Partial colectomy showing the colonic lipoma described on imaging.

Case Discussion

Colonic intussusception in an adult is usually secondary to a malignant cause. However, the most common benign cause of colonic intussusception in adults are colonic lipomas.

Colonic lipomas are usually solitary submucosal lesions that may be sessile or pedunculated. 90% of these are found in the colonic submucosa while the rest originate from the colonic serosa. They favor the right hemicolon and are more common in women.

On CT scan, they have a typical appearance due to fat attenuation and are often incidentally seen on imaging or endoscopy.

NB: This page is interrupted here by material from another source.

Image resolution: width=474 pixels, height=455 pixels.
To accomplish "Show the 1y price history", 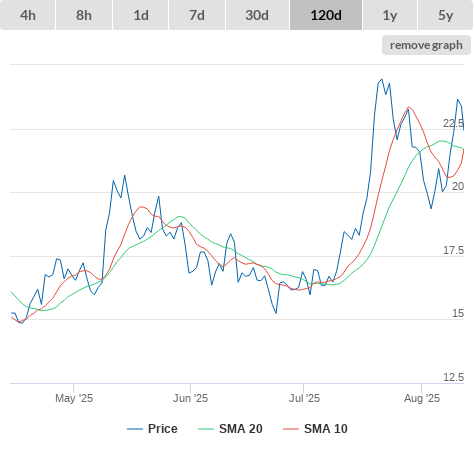I will click(390, 15).
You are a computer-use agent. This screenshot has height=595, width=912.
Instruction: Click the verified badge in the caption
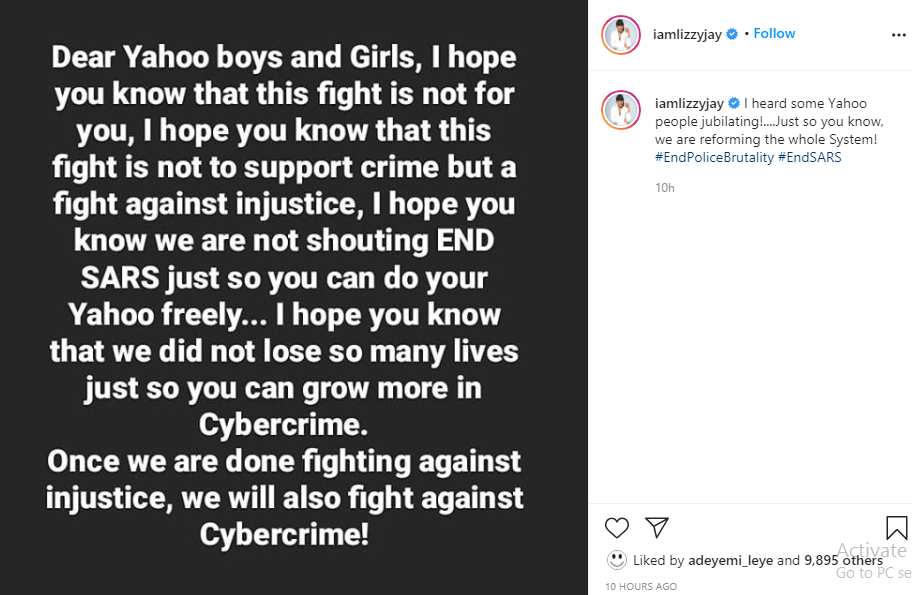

They are normally asymptomatic, unless they are the lead point for intussusception, then they present with abdominal pain. Other presentations may include nausea, vomiting, lower GI bleeding, alternating bowel habit and bowel obstruction.

A variety of treatments have been proposed, including a partial colectomy, segmental resection, local excision or endoscopic resection of small lesions.

Malignant causes for large bowel intussusception include adenocarcinoma, metastasis or lymphoma. Adhesions and motility disorders may also result in intussusception.